The result of both this ancient exile and the accumulation of contemporary exiles is the experience or condition of diaspora and, despite Tisha B’Av’s emphasis on solemnity, diaspora is complex and can be experienced across a spectrum ranging from the positive to the negative. Diaspora based on choice, dreams of economic prosperity, or wanderlust is experienced very differently from an exile and subsequent diaspora precipitated by reasons such as war, genocide, political instability, mortal danger, or oppression.
Jews have lived in diaspora communities for countless generations and in every corner of this vast planet. My favourite cookbook, Clarissa Hyman’s The Jewish Kitchen: Recipes and Stories from Around the World, pairs recipes with stories of the communities from which they have been sourced. The recipes and stories read like mini-essays on diaspora and syncretic living, revealing how communities have thrived in new environments by adapting local recipes to comply with Jewish dietary laws or by adapting traditional family recipes so that they correspond to local ingredients and cultural mores. For example, Eastern European Jews arriving in Cuba after 1920 found they shared the local fondness for eating soup every day, but they had to learn how to make gefilte fish from snapper or grouper. Hyman accompanies the recipes with stories describing how the Jewish community of Bukhara is at least 2,500 years old; how the Jews of northern circumpolar Norway must decide for themselves when Shabbat begins and ends; and how Jewish-Indian food reflects the coexistence of the ancient Bene Israel with Mizrahi Jews originally from Iraq. The book overflows with Peter Cassidy’s mouth-watering photographs of such dishes as pumpkin and sage risotto from the Venetian ghetto, Tunisian brik and msoki, chicken masala, Persian jewelled rice, and hazelnut rugelach.
When your family is particularly culturally and racially mixed up, adaptations and combinations can take on carnivalesque energy as they jostle together – usually benevolently, but sometimes discordantly – on the same table. My Dutch-Jewish relatives lived on the island of Java for several generations and brought back a taste for Indonesian nasi goreng which, in Holland and Canada, their descendants still make with chicken instead of shrimp. I make charoset with dates and figs to honour our Sephardi links, and, at Chanukah, I sprinkle white sugar on latkes for my “zaidye,” David Shentow z”l, who each year would swear up and down this was how his Polish family ate latkes in Belgium before the war.

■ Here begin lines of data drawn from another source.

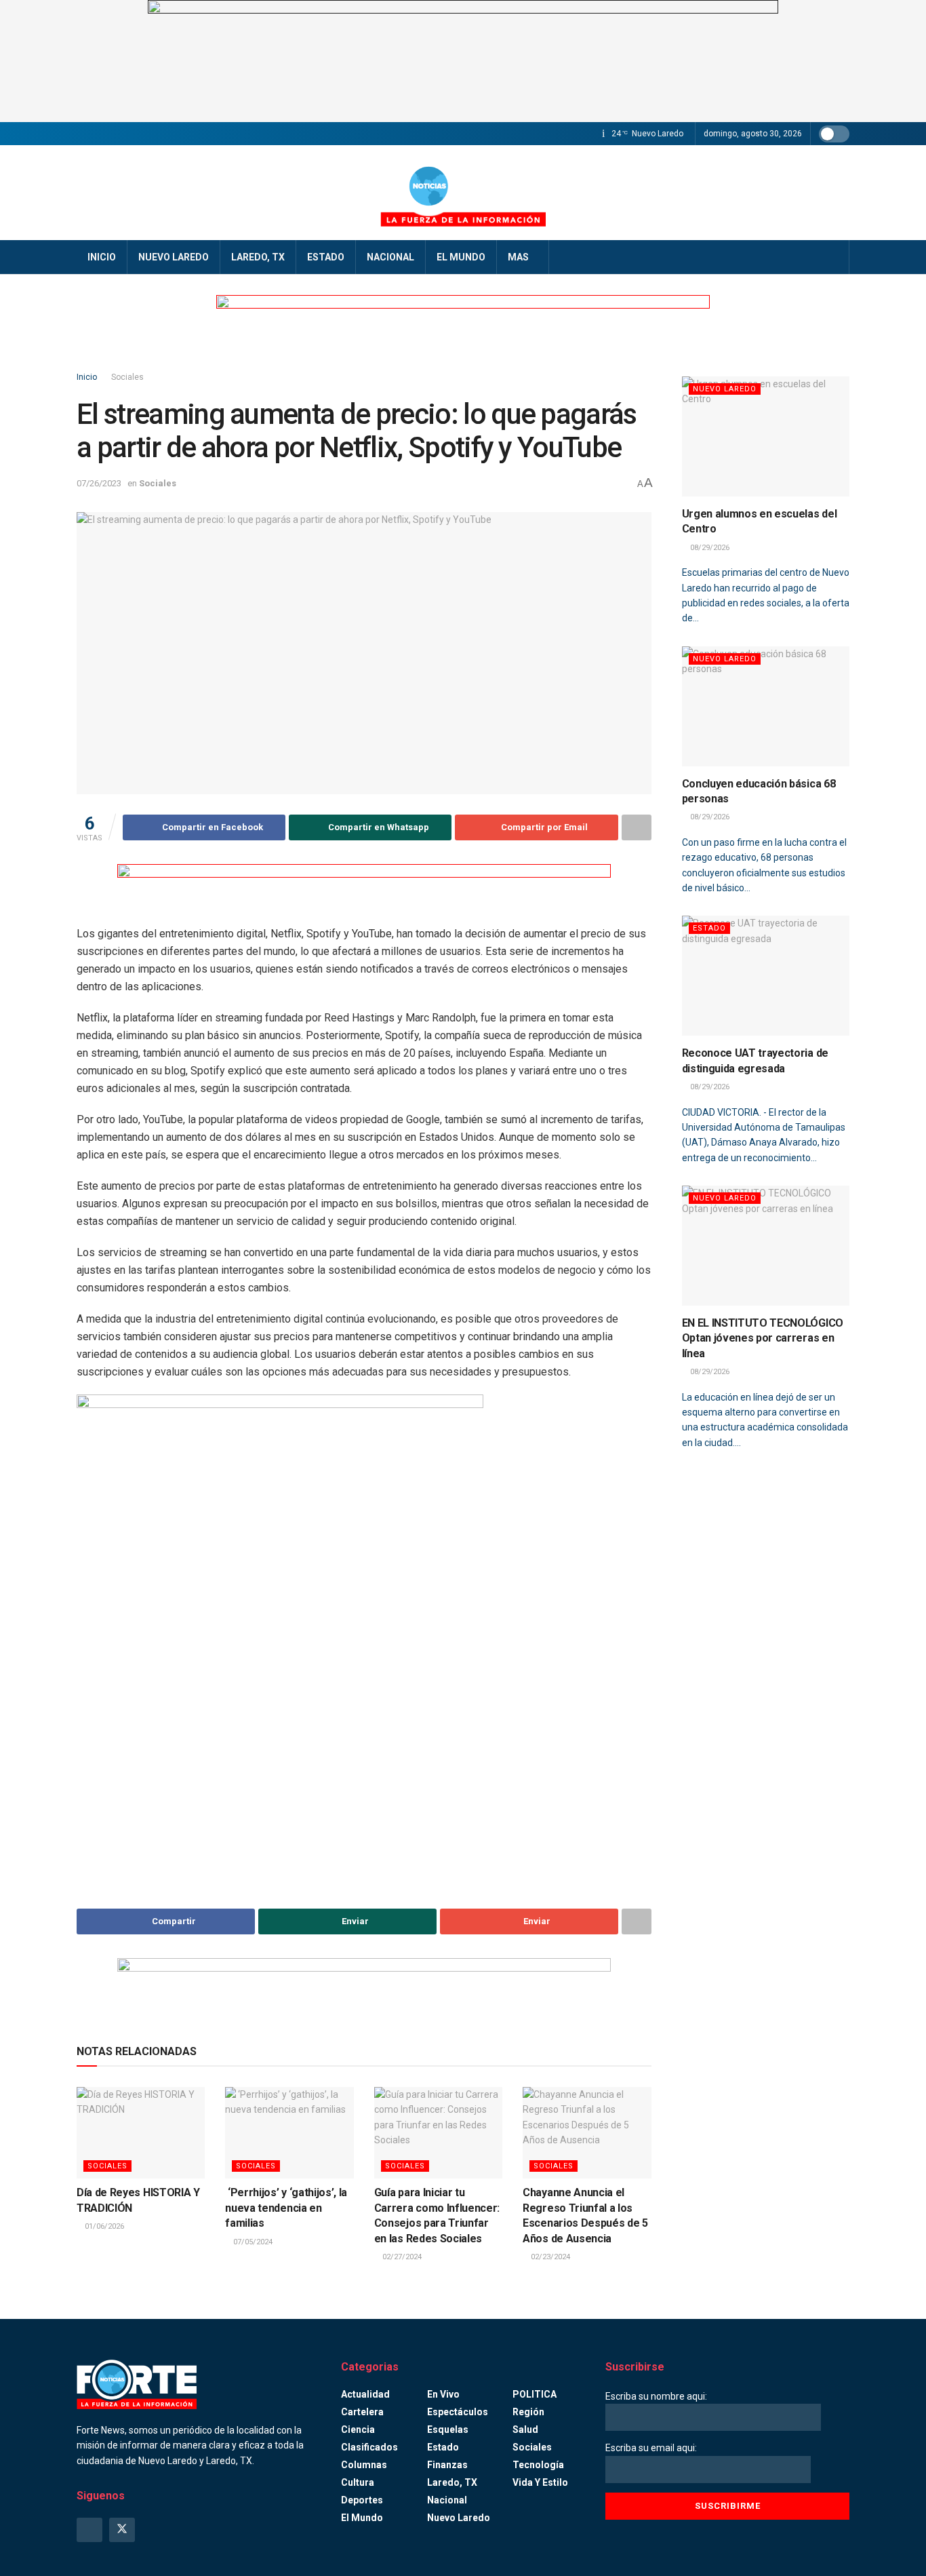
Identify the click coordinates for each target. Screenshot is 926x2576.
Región (528, 2411)
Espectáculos (457, 2411)
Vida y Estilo (540, 2482)
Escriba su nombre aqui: (656, 2396)
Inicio (101, 257)
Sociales (127, 377)
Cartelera (362, 2411)
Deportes (362, 2500)
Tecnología (538, 2464)
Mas (518, 257)
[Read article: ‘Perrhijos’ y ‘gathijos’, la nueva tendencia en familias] (289, 2133)
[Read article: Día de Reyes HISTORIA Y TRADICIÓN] (141, 2133)
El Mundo (461, 257)
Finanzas (447, 2464)
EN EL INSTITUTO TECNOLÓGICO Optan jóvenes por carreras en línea (762, 1338)
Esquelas (447, 2429)
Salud (525, 2429)
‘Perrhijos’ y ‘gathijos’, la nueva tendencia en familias (286, 2207)
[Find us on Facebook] (89, 2530)
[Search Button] (834, 257)
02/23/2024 (549, 2256)
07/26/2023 (99, 483)
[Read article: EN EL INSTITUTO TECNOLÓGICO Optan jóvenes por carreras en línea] (766, 1246)
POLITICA (534, 2394)
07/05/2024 (252, 2242)
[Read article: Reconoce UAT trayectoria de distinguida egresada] (766, 976)
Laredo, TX (258, 257)
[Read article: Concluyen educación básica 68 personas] (766, 706)
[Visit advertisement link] (463, 61)
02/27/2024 (401, 2256)
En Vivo (443, 2394)
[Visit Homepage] (463, 193)
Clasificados (369, 2447)
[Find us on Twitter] (122, 2530)
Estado (325, 257)
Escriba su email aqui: (651, 2447)
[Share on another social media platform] (636, 827)
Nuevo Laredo (173, 257)
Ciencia (358, 2429)
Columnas (364, 2464)
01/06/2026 (103, 2226)
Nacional (390, 257)
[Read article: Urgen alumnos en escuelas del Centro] (766, 436)
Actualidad (365, 2394)
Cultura (357, 2482)
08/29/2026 (708, 547)
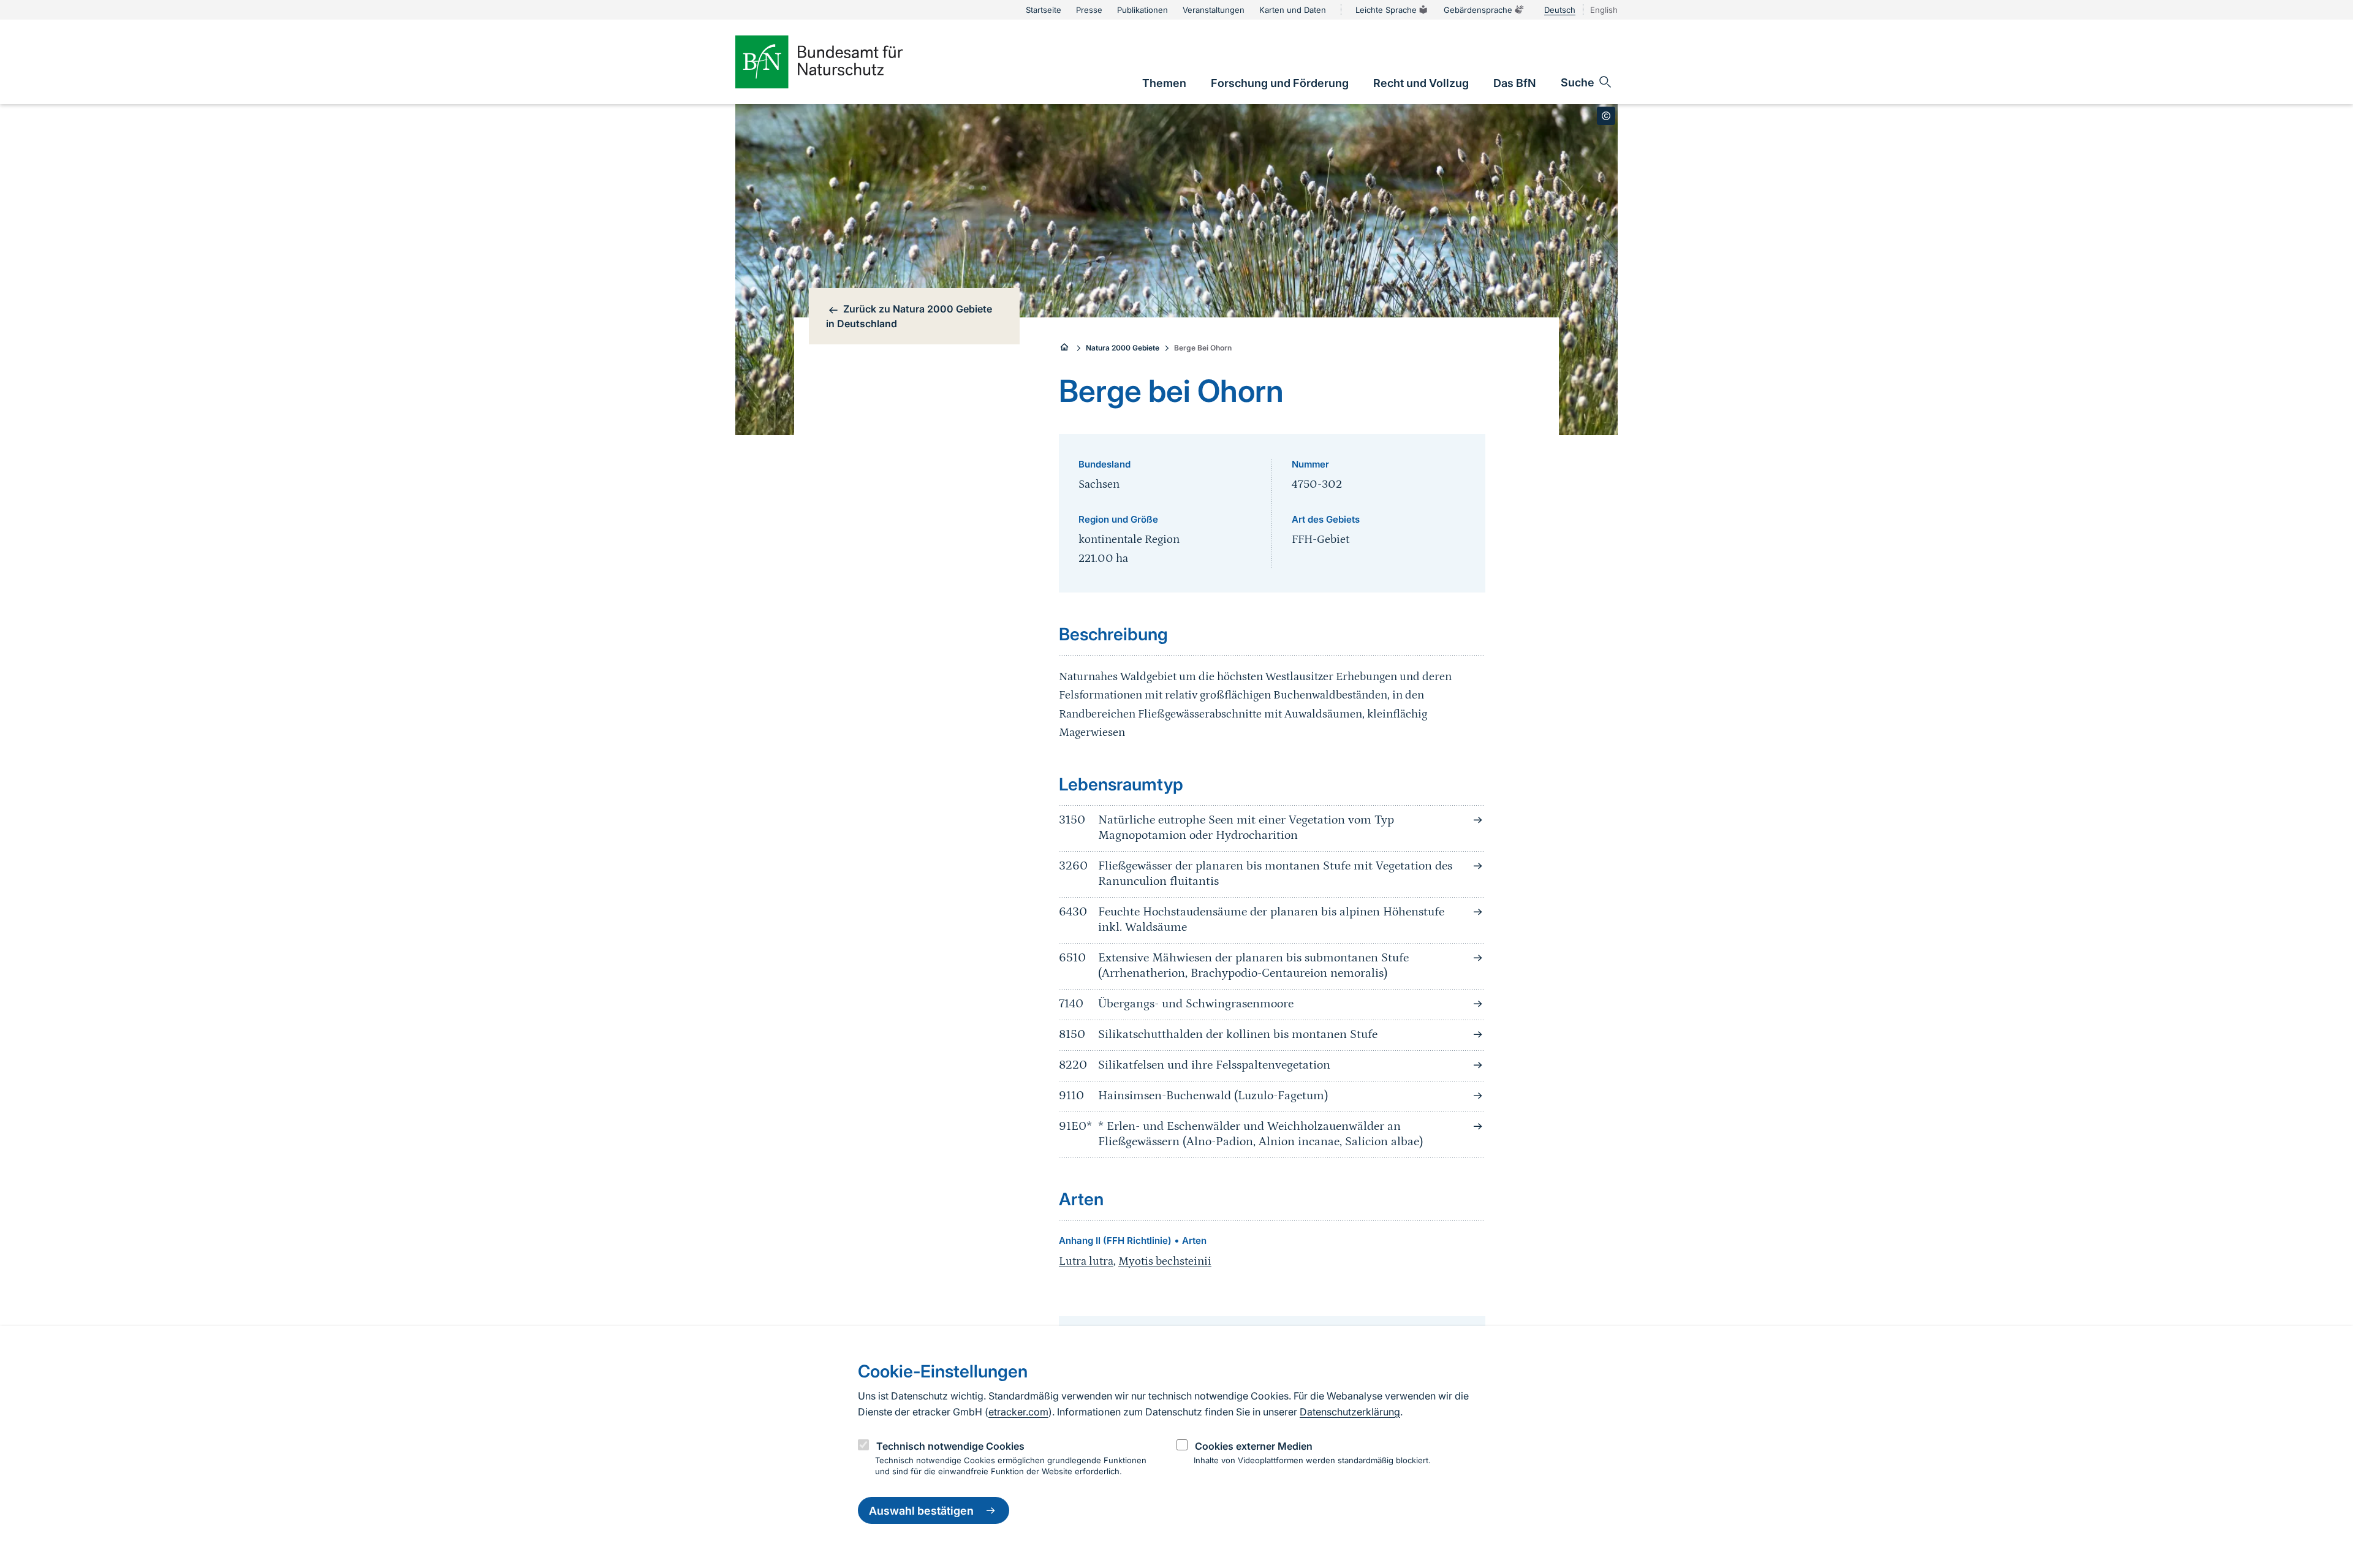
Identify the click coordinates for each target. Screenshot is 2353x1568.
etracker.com (1018, 1412)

The experience of diaspora can thus enrich our Jewish lives. And, yet, like many aspects of our tradition, there is a duality, a paradox, a twinning. Tisha B’Av reminds us that with diaspora there is grief, unbearable homesickness, and the struggle to rebuild a life. Both the celebration and the heartbreak of Diaspora are legitimate. Adapting your safta’s kibbe recipe for Canadian spices is one way of moving forward even as you simultaneously reach one hand towards the past. It is a kind of honouring, a kind of active witnessing. Likewise there is a rhythm in how Tisha B’Av, the month of Av, prepares us for Tishrei. There is a balance in how the lamentations and contemplation of Av, and indeed the dirges of the book of Eichah, reach a crescendo that mirrors the emphasis on turning, hashkiveinu, of the High Holy Days.
Mindful of the privilege we share in experiencing our diaspora(s) in a country as rich and as peaceful as Canada, and on land that is a homeland to the indigenous peoples, I invite us in this season to be equally grateful for the myriad homelands and customs that connect us across time and space to our ancestors, to those who continue to live in the places now lost to us, and to each other here where we have landed.